Entertainment TV exposure leads to rise of populist politicians: Study
The findings showed that children exposed to entertainment television were less likely to report an interest in politics or be involved in a voluntary group. They were also more likely to become cognitively disadvantaged.health and fitness Updated: Mar 29, 2017 09:23 IST
Is your child addicted to entertainment television? Beware, he or she is more likely to become socio-politically challenged as an adult, leading to voting for populist politicians like Donald Trump, researchers say.
The findings showed that children exposed to entertainment television were 13% less likely to report an interest in politics and 10% less likely to be involved in a voluntary group.
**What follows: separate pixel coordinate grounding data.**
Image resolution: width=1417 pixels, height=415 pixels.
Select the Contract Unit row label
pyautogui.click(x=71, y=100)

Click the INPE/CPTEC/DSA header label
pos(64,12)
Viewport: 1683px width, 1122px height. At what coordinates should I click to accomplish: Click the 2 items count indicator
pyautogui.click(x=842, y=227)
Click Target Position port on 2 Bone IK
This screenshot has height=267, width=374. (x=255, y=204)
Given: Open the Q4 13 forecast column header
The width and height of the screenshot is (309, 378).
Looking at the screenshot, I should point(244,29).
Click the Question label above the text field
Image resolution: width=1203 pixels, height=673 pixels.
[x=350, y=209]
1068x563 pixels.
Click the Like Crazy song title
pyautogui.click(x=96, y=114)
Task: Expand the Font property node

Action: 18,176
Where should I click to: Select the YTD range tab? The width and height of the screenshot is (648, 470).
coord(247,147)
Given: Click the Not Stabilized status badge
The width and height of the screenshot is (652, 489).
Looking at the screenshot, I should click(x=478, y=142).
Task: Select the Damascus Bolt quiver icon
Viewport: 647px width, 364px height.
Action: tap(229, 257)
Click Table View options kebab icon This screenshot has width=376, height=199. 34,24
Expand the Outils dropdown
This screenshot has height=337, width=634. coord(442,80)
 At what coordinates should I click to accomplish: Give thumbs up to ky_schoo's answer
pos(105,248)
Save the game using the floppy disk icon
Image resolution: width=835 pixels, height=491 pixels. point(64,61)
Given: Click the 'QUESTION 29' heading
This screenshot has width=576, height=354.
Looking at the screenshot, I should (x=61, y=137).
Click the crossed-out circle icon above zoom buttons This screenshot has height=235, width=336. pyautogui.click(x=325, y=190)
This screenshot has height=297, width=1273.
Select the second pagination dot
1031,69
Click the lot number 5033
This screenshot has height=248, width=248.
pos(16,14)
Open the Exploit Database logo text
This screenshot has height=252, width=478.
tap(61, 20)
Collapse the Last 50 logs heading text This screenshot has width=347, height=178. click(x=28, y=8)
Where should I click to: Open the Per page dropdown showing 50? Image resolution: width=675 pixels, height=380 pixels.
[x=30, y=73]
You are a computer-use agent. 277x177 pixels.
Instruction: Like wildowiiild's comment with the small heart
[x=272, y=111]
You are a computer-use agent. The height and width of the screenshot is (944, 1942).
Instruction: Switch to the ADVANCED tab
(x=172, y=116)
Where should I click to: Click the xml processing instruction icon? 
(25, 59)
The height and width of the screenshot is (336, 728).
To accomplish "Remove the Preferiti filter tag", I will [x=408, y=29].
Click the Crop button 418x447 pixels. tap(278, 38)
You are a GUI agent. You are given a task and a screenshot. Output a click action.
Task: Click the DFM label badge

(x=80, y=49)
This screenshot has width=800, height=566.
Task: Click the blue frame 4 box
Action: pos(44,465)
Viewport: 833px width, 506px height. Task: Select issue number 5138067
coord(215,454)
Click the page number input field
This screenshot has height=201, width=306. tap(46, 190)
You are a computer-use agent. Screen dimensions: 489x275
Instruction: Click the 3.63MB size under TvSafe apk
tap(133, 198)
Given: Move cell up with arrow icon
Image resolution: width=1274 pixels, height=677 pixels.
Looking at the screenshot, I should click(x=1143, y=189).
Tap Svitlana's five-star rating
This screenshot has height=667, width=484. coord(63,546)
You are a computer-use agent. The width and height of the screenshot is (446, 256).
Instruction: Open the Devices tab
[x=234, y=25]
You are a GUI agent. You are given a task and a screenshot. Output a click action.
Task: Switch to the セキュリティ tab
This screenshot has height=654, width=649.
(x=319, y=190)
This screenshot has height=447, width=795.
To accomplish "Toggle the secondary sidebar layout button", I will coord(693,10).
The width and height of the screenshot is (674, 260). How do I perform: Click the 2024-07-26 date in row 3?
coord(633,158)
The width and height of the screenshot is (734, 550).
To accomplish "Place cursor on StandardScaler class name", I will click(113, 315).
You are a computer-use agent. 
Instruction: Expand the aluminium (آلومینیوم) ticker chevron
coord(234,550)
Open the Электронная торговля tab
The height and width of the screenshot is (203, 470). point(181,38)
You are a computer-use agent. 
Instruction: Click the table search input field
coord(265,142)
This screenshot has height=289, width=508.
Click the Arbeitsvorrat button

Further, they were also more likely to become cognitively disadvantaged.
They scored five per cent worse than their non-exposed peers in cognitive test as adults, the researchers reported in a working paper from QMUL’s School of Economics and Finance.
“Our results suggest that individuals exposed to entertainment TV as children are less cognitively sophisticated and less socio-politically engaged as adults, and ultimately more vulnerable to populist rhetorics,” said Andrea Tesei, economist at Queen Mary University of London (QMUL).
“It’s the first major study to investigate the political effect of exposure among voters to a diet of ‘light’ entertainment. The results are timely as the US adjusts to the Presidency of Donald Trump,” Tesei added.
For the study, the team investigated the political impact of entertainment television in Italy over the last 30 years during the phased introduction of Silvio Berlusconi’s commercial TV network Mediaset.
They compared the voting behaviours of people who lived in regions where Mediaset was broadcast versus those where Berlusconi’s network was unavailable. The results suggested a relationship between exposure to light-fare TV and preferences for populist parties and leaders.
“Entertainment content can influence political attitudes, creating a fertile ground for the spread of populist messages,” Tesei said.